- _Dokumentauszug_:
■ ■ ■ ■ ■ ■ ■

Die Medien können gleichfalls aufgrund einer „Verbreitung von Informationen, die in einer unanständigen Form, die die menschliche Würde und die öffentliche Moral beleidigt, eine offenkundige Missachtung gegenüber der Gesellschaft, dem Staat, offiziellen staatlichen Symbolen der Russischen Föderation, der Verfassung der Russischen Föderation und den Organen, die die Staatsmacht in der Russischen Föderation vornehmen, zum Ausdruck bringen“, zu Schaden kommen. Das gleiche betrifft auch die Informationen, die Aufrufe zu nichtsanktionierten Aktionen oder zur Verhängung von Sanktionen gegen Bürger Russlands beinhalten.

Alles oben Aufgezählte verschafft den bevollmächtigten Organen gewaltigen Raum für eine Interpretation und für Handlungen. Es macht Sinn, noch einmal zu unterstreichen: Gemäß dem Gesetzentwurf ist es durchaus hinreichend, dass einen Verstoß der Generalstaatsanwalt oder seine Gehilfen bemerken. Vorgesehen sind weder ein Gerichtsprozess noch eine öffentliche Diskussion. Das entsprechende exekutive Machtorgan wird unverzüglich dem entsprechenden Massenmedium die Lizenz entziehen. Auf dem Gerichtsweg kann diese Entscheidung angefochten werden, aber bereits nach der Schließung! Die russische Praxis – besonders in der gegenwärtigen nicht einfachen Zeit – zeigt, dass derartige Berufungen wenig Perspektiven besitzen.

■ ■ ■ ■ ■ ■ ■

Bitte schreiben Sie aus dem Dokumentauszug oben die Stelle von „Alles oben Aufgezählte“ bis „wenig Perspektiven besitzen.“ wortgetreu ab.

- _Zu prüfende Daten_:
■ ■ ■ ■ ■ ■ ■

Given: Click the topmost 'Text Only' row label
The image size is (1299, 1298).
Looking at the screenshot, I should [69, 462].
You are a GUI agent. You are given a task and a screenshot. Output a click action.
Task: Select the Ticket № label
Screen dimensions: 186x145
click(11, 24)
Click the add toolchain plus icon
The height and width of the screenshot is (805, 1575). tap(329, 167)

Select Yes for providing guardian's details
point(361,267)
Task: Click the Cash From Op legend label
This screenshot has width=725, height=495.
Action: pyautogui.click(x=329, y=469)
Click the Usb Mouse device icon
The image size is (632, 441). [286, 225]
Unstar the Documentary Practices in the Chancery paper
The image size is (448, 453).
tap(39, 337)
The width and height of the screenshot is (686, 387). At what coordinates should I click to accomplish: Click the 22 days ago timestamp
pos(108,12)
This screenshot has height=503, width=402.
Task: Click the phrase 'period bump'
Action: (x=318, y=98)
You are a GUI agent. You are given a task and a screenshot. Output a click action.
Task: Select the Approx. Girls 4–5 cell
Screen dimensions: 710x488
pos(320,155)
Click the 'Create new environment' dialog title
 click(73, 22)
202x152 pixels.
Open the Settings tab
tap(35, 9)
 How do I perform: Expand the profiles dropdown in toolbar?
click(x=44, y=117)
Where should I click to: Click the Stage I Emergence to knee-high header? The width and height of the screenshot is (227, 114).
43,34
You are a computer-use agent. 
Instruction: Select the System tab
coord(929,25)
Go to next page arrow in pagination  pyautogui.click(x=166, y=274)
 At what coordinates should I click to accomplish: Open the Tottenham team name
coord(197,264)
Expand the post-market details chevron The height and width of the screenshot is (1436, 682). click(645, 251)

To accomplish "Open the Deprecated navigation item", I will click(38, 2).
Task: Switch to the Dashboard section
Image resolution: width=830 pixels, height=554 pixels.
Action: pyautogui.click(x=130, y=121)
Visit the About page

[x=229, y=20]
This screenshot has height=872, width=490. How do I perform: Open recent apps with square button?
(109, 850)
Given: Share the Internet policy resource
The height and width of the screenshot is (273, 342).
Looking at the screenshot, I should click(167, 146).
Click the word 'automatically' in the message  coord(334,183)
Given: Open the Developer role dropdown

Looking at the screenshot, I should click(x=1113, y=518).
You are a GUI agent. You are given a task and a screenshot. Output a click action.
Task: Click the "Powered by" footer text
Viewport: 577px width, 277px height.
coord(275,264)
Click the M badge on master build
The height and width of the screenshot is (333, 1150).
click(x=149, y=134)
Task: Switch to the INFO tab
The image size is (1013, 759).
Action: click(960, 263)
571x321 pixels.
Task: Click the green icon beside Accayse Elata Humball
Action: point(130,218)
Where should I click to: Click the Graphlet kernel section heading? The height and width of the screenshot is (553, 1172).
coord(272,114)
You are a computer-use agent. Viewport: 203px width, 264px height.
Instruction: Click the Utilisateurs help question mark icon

■ ■ ■ ■ ■ ■ ■

- _Lösung der Aufgabe_:
Alles oben Aufgezählte verschafft den bevollmächtigten Organen gewaltigen Raum für eine Interpretation und für Handlungen. Es macht Sinn, noch einmal zu unterstreichen: Gemäß dem Gesetzentwurf ist es durchaus hinreichend, dass einen Verstoß der Generalstaatsanwalt oder seine Gehilfen bemerken. Vorgesehen sind weder ein Gerichtsprozess noch eine öffentliche Diskussion. Das entsprechende exekutive Machtorgan wird unverzüglich dem entsprechenden Massenmedium die Lizenz entziehen. Auf dem Gerichtsweg kann diese Entscheidung angefochten werden, aber bereits nach der Schließung! Die russische Praxis – besonders in der gegenwärtigen nicht einfachen Zeit – zeigt, dass derartige Berufungen wenig Perspektiven besitzen.